We can see HW crypto really works and encryption is faster.

I will also test the case that traffic between LAN PC and WAN PC(openvpn client), which needs some time to set a few firewall rules. I will share the result. BTW, one another question may not related to this topic, do you know if cavium cn70xx/cn71xx chips support HW nat?
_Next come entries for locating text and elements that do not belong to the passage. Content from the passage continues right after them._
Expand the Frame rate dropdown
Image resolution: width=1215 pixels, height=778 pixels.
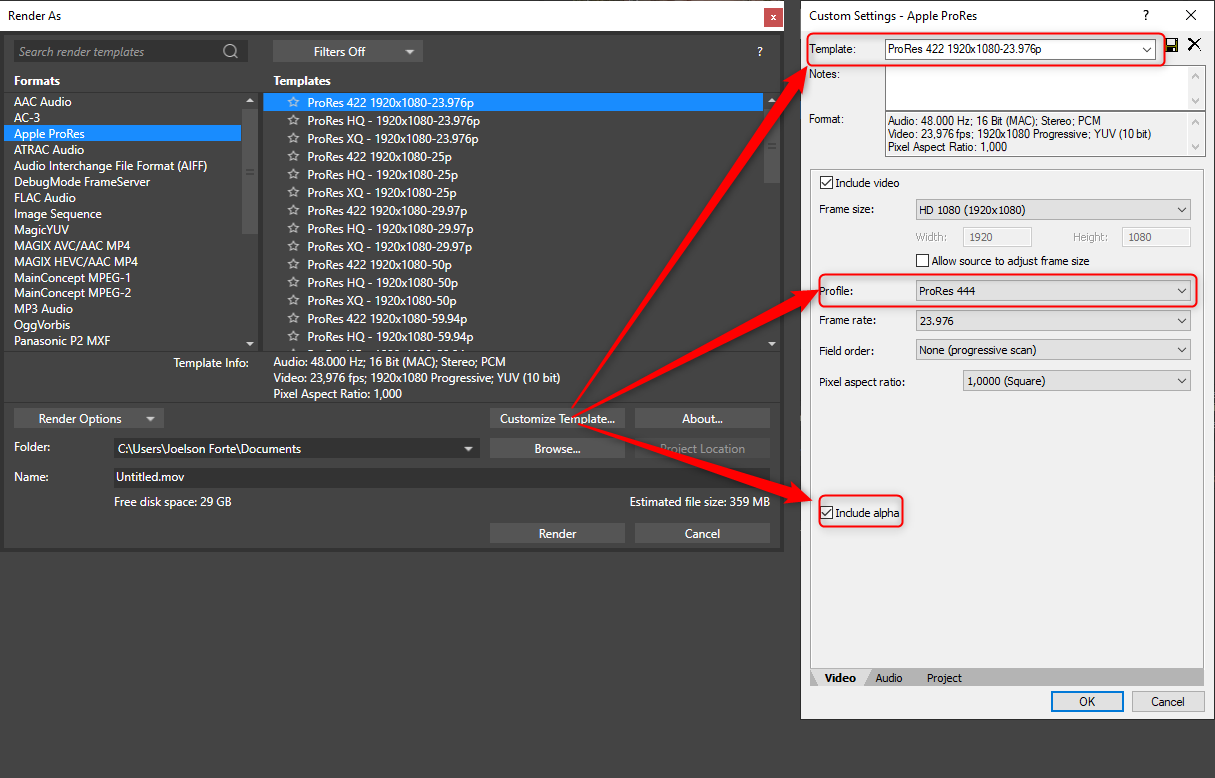(x=1053, y=321)
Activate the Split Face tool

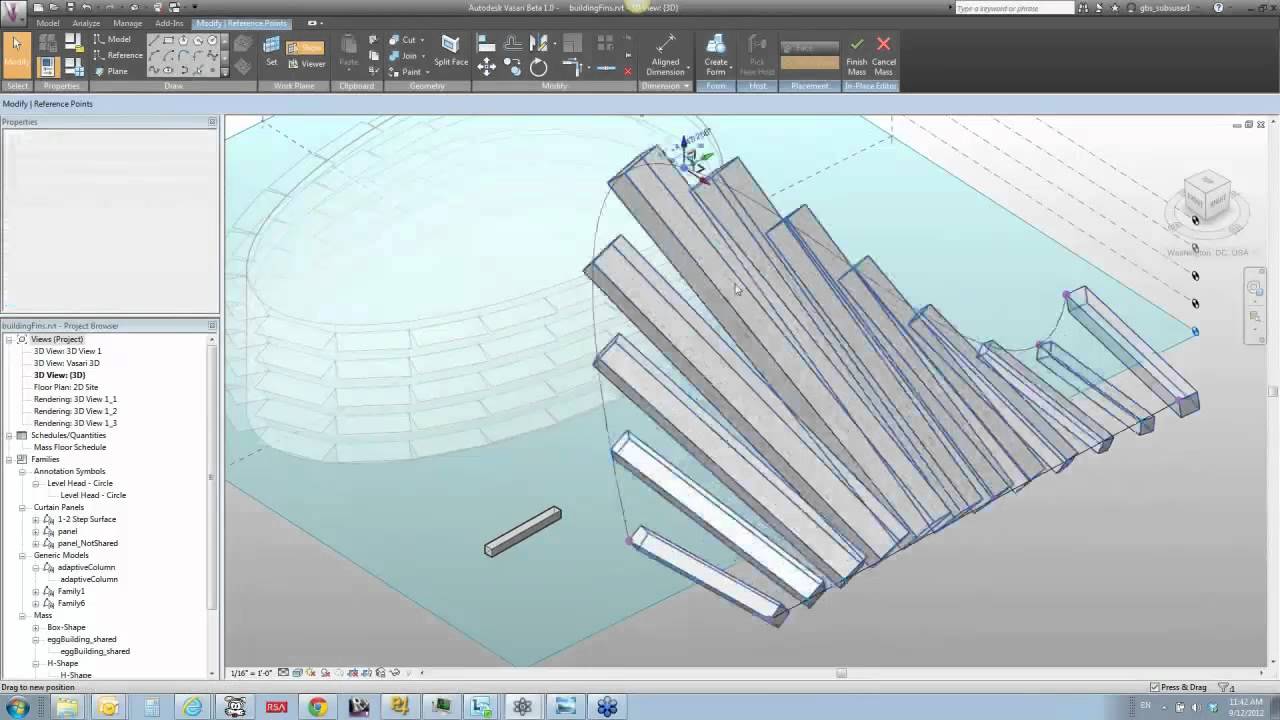point(449,50)
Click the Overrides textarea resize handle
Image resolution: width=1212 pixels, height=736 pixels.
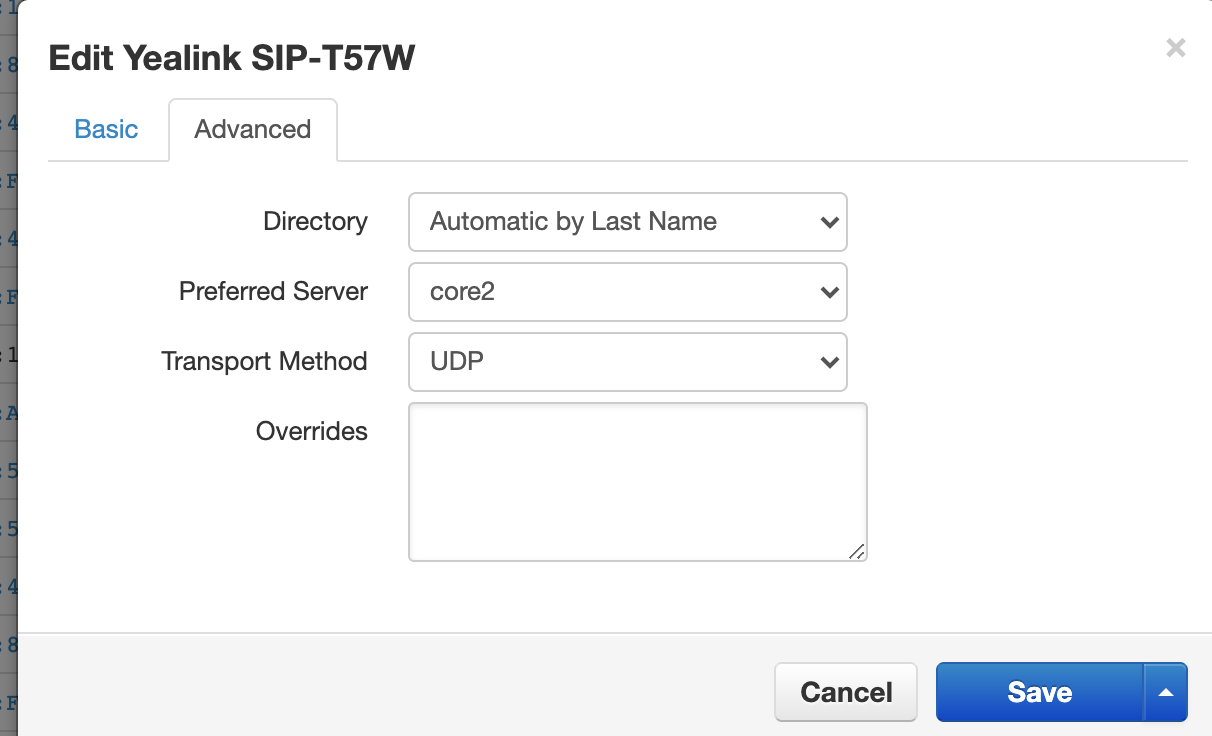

HW NAT means application CPU (it's MIPS CPU in cn70xx/cn71xx) only sets the nat rule to one HW and then traffic is forwarded by this HW.

unfortunatly i have no experience with cn70xx. i have such a device but i have never seen any code for hw nat for this device.
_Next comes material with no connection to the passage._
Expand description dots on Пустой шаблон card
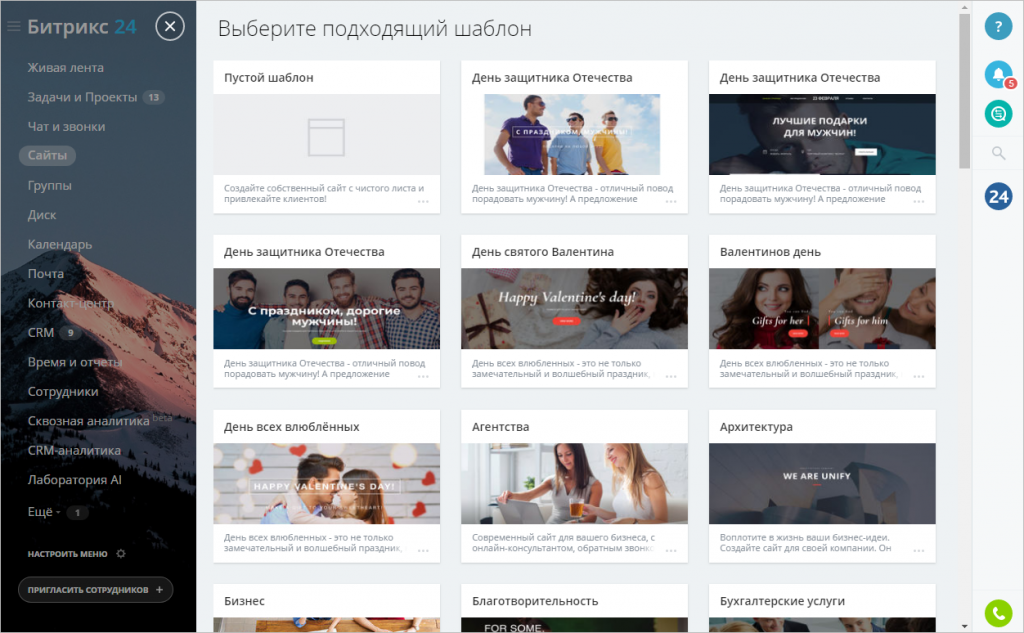 [423, 201]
for the hw crypto. i will spend some more time in making it better. especially in avoiding disabling irq's etc. i already started with it for some algorithms, but for gcm its a little bit more complicated. but at least we have a good start with 3 times better performance. but i expect we can do 5 times better performance

Are you sure this? Any number can be referred to? I'm very curious:

  1. If I only use this hw crypto in kernel space and no hw crypto operations from user space, can I remove irq disable/restore to get better performance?
  2. Furthermore, If ovpn-dco is only user for this hw crypto in the kernel space, can I bypass something to get better performance?
  3. I'm also thinking if we call ASM primitives of hw crypto in ovpn-dco itself, can we get better performance. I know this needs a lot of work and make the code not fit kernel crypto framework. , just curious.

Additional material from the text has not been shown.